#### GOAL
Reproduce each of the following rows verbatim, keeping the original order, line breaks, spacing and characters unchanged.

#### GIVEN DATA
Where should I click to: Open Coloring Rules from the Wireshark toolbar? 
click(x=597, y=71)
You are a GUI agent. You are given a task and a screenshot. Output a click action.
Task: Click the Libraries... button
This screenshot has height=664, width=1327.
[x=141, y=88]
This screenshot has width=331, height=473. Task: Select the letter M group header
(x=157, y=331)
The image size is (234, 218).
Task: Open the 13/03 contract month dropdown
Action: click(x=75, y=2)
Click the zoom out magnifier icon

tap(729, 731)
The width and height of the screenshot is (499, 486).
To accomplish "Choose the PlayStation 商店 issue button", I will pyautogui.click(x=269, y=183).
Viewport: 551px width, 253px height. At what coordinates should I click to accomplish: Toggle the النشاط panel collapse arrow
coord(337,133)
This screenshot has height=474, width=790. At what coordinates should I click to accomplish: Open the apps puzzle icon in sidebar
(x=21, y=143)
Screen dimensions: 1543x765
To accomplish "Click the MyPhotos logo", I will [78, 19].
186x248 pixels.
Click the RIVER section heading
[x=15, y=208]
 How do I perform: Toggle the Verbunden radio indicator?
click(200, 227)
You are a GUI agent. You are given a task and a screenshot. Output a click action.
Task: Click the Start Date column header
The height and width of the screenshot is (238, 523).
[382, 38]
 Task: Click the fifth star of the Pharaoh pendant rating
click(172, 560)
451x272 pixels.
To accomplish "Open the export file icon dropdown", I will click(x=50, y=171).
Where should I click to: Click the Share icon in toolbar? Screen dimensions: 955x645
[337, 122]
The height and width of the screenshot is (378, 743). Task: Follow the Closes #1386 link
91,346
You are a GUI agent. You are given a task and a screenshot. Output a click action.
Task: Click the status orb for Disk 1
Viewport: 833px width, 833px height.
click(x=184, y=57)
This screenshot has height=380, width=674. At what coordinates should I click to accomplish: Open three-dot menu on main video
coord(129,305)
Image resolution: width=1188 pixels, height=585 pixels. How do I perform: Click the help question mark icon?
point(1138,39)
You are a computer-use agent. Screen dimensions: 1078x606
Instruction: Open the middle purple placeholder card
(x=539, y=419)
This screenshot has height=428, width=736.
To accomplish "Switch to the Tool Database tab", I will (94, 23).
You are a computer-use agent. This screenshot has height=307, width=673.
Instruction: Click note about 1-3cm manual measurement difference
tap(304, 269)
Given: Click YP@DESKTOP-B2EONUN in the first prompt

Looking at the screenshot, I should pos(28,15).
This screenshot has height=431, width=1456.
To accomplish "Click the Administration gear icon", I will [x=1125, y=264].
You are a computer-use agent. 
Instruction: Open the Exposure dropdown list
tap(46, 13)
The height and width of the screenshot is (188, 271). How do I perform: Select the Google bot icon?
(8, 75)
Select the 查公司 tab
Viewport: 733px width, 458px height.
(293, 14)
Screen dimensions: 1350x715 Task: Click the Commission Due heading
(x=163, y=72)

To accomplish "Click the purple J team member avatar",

#### REPLY
Where should I click to: Open Coloring Rules from the Wireshark toolbar? 
click(x=597, y=71)
You are a GUI agent. You are given a task and a screenshot. Output a click action.
Task: Click the Libraries... button
This screenshot has height=664, width=1327.
[x=141, y=88]
This screenshot has width=331, height=473. Task: Select the letter M group header
(x=157, y=331)
The image size is (234, 218).
Task: Open the 13/03 contract month dropdown
Action: click(x=75, y=2)
Click the zoom out magnifier icon

tap(729, 731)
The width and height of the screenshot is (499, 486).
To accomplish "Choose the PlayStation 商店 issue button", I will pyautogui.click(x=269, y=183).
Viewport: 551px width, 253px height. At what coordinates should I click to accomplish: Toggle the النشاط panel collapse arrow
coord(337,133)
This screenshot has height=474, width=790. At what coordinates should I click to accomplish: Open the apps puzzle icon in sidebar
(x=21, y=143)
Screen dimensions: 1543x765
To accomplish "Click the MyPhotos logo", I will [78, 19].
186x248 pixels.
Click the RIVER section heading
[x=15, y=208]
 How do I perform: Toggle the Verbunden radio indicator?
click(200, 227)
You are a GUI agent. You are given a task and a screenshot. Output a click action.
Task: Click the Start Date column header
The height and width of the screenshot is (238, 523).
[382, 38]
 Task: Click the fifth star of the Pharaoh pendant rating
click(172, 560)
451x272 pixels.
To accomplish "Open the export file icon dropdown", I will click(x=50, y=171).
Where should I click to: Click the Share icon in toolbar? Screen dimensions: 955x645
[337, 122]
The height and width of the screenshot is (378, 743). Task: Follow the Closes #1386 link
91,346
You are a GUI agent. You are given a task and a screenshot. Output a click action.
Task: Click the status orb for Disk 1
Viewport: 833px width, 833px height.
click(x=184, y=57)
This screenshot has height=380, width=674. At what coordinates should I click to accomplish: Open three-dot menu on main video
coord(129,305)
Image resolution: width=1188 pixels, height=585 pixels. How do I perform: Click the help question mark icon?
point(1138,39)
You are a computer-use agent. Screen dimensions: 1078x606
Instruction: Open the middle purple placeholder card
(x=539, y=419)
This screenshot has height=428, width=736.
To accomplish "Switch to the Tool Database tab", I will (94, 23).
You are a computer-use agent. This screenshot has height=307, width=673.
Instruction: Click note about 1-3cm manual measurement difference
tap(304, 269)
Given: Click YP@DESKTOP-B2EONUN in the first prompt

Looking at the screenshot, I should pos(28,15).
This screenshot has height=431, width=1456.
To accomplish "Click the Administration gear icon", I will [x=1125, y=264].
You are a computer-use agent. 
Instruction: Open the Exposure dropdown list
tap(46, 13)
The height and width of the screenshot is (188, 271). How do I perform: Select the Google bot icon?
(8, 75)
Select the 查公司 tab
Viewport: 733px width, 458px height.
(293, 14)
Screen dimensions: 1350x715 Task: Click the Commission Due heading
(x=163, y=72)

To accomplish "Click the purple J team member avatar",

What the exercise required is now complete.